An experimental protocol for mimicking pathomechanisms of traumatic brain injury in mice.

Traumatic brain injury (TBI) is a result of an outside force causing immediate mechanical disruption of brain tissue and delayed pathogenic events. In order to examine injury processes associated with TBI, a number of rodent models to induce brain trauma have been described. However, none of these models covers the entire spectrum of events that might occur in TBI. Here we provide a thorough methodological description of a straightforward closed head weight drop mouse model to assess brain injuries close to the clinical conditions of human TBI.

1 Introduction

Traumatic brain injury (TBI) is a result of an outside force causing immediate mechanical disruption of brain tissue and delayed pathogenic events that can exacerbate the injury (reviewed by [1]). It represents a leading cause of death and disability in the industrialized countries [2,3] and a growing health problem in the developing countries [4-7]. To better understand the pathological mechanisms underlying TBI and to develop strategies and interventions to limit the secondary damage, the use of rodent models is essential. A number of rodent models to induce brain trauma have been described; however, none of them covers the entire spectrum of events that might occur in TBI [8]. As an example, the cortical cryolesion model is particularly suited for investigating TBI-associated focal lesions with blood-brain barrier leakage and vasogenic brain edema [9-13] but contre coup and diffuse axonal injuries that typically complicate human head injuries [1] are missing. This pathophysiology is present in the weight drop models of TBI which use the gravitational forces of a free falling weight to produce a mix of focal and diffuse brain injury [14-16]. One main characteristic of TBI associated diffuse axonal injury is the axonal disruption caused by shearing forces. Typical pathological changes include axonal swelling, axoplasmic ovoid retraction balls and expression of amyloid beta peptides [17]. The original weight drop model in rats by Feeney [18,19] was optimimized to produce an open-head brain injury whereas the model developed by Shohami [20-22] produces a closed-head brain injury with both focal and diffuse injury and enables its adaptation for mice. We provide here a methodological description of our modification of the Shohami model [14,21] to induce closed head weight drop injury in mice.

2 Methods

All experiments require an appropriate animal experimentation facility and need to be conducted in accordance with the laws and regulations of the regulatory authorities for animal care. The animal experiments presented here were approved by and conducted in accordance with the laws and regulations of the regulatory authorities for animal care and use in Lower Franconia. A total of 20 male C57BL/mice (10-16 weeks) with a body weight of > 20 g mice were used.

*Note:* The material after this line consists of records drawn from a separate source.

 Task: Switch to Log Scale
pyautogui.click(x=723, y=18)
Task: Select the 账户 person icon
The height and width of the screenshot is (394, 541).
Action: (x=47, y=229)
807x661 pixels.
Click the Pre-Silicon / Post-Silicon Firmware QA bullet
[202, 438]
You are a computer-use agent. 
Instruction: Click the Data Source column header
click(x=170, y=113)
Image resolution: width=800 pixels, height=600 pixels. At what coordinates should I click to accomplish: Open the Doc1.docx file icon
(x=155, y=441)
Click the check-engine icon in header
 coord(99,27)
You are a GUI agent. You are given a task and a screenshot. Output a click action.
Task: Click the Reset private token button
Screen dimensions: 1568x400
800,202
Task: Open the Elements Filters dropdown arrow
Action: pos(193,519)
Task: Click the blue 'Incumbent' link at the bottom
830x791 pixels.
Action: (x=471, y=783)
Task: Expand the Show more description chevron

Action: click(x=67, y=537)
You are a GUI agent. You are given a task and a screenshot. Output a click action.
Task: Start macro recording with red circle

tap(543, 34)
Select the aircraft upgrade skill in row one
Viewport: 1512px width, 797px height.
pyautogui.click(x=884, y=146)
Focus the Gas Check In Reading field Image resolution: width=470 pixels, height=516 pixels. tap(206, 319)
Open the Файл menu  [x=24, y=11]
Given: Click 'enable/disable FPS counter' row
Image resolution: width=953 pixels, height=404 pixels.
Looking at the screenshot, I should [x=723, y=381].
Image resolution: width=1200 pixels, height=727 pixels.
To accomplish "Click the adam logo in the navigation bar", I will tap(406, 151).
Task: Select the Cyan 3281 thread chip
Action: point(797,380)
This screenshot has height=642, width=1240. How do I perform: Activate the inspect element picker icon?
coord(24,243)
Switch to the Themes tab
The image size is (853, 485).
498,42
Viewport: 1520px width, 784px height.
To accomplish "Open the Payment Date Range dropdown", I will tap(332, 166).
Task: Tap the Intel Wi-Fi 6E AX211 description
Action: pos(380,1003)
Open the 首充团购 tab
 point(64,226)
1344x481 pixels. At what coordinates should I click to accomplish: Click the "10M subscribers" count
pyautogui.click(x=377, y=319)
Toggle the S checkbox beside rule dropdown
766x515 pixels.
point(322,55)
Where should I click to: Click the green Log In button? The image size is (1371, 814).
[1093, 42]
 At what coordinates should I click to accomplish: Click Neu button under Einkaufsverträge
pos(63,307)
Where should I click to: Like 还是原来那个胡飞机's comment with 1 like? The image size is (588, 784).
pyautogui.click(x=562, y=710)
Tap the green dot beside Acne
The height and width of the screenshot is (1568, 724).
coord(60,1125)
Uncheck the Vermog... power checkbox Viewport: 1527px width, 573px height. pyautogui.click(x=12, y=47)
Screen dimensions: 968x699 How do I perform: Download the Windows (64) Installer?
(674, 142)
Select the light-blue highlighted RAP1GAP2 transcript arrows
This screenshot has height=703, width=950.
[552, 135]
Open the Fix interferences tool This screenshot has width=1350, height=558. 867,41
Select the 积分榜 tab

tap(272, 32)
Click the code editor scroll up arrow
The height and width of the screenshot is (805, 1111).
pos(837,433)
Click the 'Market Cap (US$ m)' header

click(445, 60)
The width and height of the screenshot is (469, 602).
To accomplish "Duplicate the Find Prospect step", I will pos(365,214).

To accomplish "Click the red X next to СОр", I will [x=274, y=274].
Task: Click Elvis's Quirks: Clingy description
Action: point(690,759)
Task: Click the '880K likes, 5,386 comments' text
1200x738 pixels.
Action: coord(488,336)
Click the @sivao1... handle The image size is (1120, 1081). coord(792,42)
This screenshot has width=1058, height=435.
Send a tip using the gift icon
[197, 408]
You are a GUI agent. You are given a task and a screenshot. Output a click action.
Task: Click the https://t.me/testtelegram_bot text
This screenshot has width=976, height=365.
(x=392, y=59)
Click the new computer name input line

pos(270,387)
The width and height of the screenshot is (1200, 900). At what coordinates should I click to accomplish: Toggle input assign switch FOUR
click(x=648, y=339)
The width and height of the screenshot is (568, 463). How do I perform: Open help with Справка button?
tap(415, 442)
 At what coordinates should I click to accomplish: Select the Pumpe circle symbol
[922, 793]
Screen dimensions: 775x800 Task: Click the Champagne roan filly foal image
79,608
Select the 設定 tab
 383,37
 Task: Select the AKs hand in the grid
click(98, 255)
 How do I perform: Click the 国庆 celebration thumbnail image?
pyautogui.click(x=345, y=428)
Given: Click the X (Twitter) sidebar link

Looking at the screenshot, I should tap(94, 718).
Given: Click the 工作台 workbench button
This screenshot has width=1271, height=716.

2.1 Weight drop model - Surgery

After induction of anaesthesia with 4% isoflurane, a mouse was placed onto the platform directly under the weight of the weight drop device (Figure 1). Anaesthesia was maintained by mask inhalation of isoflurane vaporized at concentrations of 1.5% during the surgical procedures and depth of anaesthesia was monitored by toe pinch using tweezers. A midline longitudinal scalp incision was made and the skull exposed. After identification of the right anterior frontal area (1.5 mm lateral to the midline in the mid-coronal plane) as impact area (Figure 2), the weight was released and dropped with a final impact of 0.01 J onto the skull.

Figure 1

Weight drop injury device. The falling height of the free-falling weight with a silicon-covered blunt tip of 2 mm diameter can be carefully determined by a locking mechanism. Releasing a weight of 75 g from a height of 10 cm will cause a final impact of 0.01 J.

Figure 2

Target area for rod impact. The correct area to be impacted should lie on the right hemisphere and is identified by the asterisk.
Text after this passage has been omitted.